In the literature, studies on liver cancer prognosis prediction have increasingly utilized the combination of ML20–28 and DL9,29,30 techniques to enhance model performance and clinical utility. Wang et al. 20 applied Logistic Regression, Random Forest, and Gradient Boosting to predict postoperative outcomes in HCC. Xie et al. 21 used these modules to predict lymph node metastasis in intrahepatic cholangiocarcinoma, identifying key clinical predictors. However, these methods typically use tree-based models for attribute selection, followed by classification and prediction. The feature selection based on the tree model usually causes the prediction results of the model to tend to the same tree model architecture, thus leading to bias in ML modeling and deficiencies in practical applications.

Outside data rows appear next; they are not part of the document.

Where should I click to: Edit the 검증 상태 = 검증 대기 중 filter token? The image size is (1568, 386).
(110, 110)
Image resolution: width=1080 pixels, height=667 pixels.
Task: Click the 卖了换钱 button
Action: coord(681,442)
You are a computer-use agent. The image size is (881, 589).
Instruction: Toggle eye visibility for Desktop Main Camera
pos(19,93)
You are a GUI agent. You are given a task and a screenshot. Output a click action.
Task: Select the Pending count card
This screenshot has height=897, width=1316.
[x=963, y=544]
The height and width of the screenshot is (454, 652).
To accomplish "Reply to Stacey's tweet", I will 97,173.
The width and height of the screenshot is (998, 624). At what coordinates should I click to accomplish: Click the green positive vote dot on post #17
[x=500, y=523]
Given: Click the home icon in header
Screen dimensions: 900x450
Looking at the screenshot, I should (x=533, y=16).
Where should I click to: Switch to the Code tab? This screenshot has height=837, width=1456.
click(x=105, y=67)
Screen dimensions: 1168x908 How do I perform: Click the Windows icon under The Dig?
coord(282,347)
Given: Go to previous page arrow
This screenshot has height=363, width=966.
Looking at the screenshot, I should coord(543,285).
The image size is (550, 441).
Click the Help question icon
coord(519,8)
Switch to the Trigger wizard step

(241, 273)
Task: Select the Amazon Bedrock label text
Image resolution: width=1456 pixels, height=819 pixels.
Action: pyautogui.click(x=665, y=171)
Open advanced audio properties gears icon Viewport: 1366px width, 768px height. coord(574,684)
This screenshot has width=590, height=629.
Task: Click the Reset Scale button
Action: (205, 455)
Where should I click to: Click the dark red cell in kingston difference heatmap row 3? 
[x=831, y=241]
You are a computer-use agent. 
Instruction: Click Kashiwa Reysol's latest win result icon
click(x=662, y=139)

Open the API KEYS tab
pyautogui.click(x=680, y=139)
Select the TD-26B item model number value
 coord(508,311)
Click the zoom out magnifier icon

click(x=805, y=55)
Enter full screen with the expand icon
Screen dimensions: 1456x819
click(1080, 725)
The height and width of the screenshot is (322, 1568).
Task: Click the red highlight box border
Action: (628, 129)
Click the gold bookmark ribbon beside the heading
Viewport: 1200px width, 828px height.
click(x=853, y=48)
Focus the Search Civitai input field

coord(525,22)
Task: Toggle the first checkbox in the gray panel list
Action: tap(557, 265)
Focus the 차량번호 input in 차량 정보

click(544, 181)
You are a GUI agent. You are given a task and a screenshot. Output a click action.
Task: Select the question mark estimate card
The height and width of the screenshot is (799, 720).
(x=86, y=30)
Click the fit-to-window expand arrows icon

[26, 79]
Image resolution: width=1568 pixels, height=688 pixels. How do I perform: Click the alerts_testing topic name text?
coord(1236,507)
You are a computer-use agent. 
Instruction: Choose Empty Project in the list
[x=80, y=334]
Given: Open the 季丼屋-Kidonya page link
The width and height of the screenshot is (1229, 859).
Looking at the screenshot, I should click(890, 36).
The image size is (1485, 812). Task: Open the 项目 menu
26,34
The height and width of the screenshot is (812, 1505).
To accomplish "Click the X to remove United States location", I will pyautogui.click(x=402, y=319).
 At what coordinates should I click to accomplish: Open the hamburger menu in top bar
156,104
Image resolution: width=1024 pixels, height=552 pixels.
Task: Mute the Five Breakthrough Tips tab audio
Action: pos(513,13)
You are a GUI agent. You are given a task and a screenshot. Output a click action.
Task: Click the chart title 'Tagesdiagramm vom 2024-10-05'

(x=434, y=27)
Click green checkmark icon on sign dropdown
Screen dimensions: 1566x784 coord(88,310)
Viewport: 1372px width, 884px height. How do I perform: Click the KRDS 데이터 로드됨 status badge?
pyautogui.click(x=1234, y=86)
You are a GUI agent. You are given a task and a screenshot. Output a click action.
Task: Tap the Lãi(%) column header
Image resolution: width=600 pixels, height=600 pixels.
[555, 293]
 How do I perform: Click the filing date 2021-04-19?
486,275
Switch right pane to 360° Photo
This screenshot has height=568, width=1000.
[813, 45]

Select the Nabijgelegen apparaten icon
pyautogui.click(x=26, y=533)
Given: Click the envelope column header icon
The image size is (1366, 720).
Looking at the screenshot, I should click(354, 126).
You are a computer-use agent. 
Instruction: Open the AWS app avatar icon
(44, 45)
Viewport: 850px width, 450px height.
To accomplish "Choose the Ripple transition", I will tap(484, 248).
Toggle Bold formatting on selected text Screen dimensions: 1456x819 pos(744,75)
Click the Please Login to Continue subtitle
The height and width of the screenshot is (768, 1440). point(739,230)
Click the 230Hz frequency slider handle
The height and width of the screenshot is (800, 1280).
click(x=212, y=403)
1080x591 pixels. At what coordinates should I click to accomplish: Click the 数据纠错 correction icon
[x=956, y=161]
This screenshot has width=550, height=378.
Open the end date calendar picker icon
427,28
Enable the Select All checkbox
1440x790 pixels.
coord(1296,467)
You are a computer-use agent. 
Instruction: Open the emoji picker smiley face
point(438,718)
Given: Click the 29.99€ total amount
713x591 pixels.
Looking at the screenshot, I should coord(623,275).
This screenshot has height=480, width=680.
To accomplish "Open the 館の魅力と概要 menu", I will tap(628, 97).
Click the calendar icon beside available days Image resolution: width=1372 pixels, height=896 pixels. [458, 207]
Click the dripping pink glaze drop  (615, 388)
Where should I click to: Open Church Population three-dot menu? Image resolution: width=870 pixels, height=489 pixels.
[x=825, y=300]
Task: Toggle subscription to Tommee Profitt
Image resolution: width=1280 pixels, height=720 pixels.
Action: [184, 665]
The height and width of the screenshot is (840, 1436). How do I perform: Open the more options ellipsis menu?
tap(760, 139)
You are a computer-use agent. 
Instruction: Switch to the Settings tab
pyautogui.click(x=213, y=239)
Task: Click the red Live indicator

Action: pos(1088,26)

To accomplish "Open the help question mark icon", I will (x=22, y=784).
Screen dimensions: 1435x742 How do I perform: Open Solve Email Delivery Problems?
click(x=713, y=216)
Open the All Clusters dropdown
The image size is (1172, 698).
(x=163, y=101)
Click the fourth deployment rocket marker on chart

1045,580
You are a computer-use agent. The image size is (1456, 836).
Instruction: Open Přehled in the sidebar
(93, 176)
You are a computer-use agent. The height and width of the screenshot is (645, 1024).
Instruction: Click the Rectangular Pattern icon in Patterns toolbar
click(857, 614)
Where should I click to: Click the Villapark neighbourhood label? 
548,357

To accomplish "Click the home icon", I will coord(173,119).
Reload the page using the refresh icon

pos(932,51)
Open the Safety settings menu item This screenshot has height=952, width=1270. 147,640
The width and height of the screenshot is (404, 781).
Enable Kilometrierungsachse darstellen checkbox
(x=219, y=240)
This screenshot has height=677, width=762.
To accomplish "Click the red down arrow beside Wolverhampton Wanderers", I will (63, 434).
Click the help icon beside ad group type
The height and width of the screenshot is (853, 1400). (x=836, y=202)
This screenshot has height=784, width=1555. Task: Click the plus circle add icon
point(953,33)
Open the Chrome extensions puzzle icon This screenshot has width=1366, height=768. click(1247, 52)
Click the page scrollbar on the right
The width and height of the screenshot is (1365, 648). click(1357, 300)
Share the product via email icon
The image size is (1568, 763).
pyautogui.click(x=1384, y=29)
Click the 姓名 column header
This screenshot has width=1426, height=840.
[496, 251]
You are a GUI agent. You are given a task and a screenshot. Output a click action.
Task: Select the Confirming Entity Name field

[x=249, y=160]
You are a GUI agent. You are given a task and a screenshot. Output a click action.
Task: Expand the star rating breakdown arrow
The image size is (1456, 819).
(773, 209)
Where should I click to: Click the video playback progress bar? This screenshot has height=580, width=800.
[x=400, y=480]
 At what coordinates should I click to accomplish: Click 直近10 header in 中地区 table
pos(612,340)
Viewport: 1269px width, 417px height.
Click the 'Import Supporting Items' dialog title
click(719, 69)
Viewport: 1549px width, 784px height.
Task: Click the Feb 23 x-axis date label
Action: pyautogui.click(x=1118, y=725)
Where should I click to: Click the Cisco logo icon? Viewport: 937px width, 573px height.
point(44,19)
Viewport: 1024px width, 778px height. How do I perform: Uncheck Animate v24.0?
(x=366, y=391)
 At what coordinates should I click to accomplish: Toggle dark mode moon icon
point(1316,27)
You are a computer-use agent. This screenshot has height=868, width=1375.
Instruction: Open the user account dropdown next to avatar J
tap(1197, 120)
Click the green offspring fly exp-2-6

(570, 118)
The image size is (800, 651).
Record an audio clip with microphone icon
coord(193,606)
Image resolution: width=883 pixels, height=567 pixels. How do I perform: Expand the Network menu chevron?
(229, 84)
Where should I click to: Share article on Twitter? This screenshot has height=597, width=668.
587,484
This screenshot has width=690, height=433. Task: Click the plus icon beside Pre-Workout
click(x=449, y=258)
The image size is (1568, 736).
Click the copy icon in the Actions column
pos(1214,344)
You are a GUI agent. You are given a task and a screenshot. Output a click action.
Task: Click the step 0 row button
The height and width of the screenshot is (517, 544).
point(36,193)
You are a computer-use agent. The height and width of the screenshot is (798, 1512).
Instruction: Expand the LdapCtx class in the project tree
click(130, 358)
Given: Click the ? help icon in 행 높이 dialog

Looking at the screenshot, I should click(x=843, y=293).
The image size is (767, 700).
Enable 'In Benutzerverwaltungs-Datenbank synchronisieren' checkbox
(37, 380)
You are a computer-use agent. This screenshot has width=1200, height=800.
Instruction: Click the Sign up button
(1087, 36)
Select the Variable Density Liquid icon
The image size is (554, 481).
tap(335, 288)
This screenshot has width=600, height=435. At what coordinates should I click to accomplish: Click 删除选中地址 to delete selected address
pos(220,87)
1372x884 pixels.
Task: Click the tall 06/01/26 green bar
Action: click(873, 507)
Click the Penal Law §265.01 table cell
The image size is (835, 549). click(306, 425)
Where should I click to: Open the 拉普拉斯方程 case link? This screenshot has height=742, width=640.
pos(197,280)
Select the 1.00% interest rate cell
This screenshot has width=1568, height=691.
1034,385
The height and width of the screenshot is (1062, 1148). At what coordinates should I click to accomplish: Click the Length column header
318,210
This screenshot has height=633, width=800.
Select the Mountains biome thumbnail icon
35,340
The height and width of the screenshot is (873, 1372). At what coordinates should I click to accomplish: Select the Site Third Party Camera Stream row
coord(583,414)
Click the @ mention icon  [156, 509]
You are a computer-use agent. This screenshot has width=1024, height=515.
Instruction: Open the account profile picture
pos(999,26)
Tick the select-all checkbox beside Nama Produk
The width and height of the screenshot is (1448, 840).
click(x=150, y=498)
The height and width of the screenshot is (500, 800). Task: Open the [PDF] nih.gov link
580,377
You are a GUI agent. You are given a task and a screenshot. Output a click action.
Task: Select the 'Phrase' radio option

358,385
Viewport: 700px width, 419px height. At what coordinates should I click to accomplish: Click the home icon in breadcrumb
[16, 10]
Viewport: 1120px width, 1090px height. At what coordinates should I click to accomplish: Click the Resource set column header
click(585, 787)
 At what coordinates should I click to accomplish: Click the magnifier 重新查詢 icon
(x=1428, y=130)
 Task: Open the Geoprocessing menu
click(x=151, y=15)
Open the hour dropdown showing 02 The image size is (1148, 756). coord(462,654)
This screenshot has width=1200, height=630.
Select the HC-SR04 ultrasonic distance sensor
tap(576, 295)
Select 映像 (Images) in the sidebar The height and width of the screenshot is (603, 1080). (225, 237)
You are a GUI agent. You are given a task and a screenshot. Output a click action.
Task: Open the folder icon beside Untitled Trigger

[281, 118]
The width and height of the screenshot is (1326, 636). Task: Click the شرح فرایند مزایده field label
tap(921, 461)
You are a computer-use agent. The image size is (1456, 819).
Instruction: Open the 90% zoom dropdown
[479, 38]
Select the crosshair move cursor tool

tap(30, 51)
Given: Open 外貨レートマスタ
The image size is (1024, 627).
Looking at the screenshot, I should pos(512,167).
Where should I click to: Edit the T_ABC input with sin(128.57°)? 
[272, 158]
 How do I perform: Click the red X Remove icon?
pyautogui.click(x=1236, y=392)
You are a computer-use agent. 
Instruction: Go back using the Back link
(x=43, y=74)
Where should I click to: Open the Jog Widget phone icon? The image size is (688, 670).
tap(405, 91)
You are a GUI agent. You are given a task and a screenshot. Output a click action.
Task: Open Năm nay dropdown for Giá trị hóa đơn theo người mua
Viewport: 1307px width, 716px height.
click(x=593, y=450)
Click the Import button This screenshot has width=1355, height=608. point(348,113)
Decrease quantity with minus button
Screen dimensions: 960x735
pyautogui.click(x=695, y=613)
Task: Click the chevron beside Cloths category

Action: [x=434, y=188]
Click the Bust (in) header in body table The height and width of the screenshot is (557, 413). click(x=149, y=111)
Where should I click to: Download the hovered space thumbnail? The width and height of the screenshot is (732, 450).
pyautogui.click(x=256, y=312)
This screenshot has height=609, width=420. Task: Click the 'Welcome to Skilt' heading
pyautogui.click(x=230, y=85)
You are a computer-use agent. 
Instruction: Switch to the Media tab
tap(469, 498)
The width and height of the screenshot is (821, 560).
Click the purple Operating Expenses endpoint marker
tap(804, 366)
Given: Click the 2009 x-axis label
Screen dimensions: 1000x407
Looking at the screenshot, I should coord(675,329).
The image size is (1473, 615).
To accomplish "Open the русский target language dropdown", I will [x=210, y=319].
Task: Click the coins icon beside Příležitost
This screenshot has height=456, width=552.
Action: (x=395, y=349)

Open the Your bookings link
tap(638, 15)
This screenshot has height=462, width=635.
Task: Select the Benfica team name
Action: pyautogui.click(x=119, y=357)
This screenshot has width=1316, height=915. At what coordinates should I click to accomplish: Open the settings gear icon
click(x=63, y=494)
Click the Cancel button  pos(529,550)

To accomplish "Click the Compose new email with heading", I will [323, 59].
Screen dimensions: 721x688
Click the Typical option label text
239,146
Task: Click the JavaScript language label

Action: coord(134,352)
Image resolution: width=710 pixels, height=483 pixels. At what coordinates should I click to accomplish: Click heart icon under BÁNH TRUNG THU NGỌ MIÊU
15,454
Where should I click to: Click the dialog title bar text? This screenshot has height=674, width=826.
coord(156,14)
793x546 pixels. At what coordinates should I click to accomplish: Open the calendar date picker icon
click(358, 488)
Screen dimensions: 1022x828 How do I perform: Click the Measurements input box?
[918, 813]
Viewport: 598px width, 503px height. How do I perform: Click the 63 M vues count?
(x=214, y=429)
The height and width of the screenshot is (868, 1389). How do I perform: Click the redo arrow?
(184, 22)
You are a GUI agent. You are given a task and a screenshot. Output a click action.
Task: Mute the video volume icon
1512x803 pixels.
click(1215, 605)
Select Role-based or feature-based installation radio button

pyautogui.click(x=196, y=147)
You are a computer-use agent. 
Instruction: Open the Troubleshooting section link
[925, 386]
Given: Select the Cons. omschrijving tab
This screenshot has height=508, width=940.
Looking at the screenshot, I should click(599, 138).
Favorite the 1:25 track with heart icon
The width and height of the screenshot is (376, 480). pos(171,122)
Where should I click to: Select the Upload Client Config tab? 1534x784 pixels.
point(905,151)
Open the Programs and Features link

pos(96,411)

In addition to supervised approaches, recent research has explored unsupervised and representation learning techniques to uncover latent structures in medical and healthcare data.31–33 These methods aim to identify intrinsic patient subgroups without relying on labeled outcomes, thereby providing insights into disease heterogeneity. However, existing methods are typically designed for clustering or pattern discovery alone and are rarely integrated with downstream survival prediction and interpretability mechanisms, limiting their effectiveness in clinical decision support.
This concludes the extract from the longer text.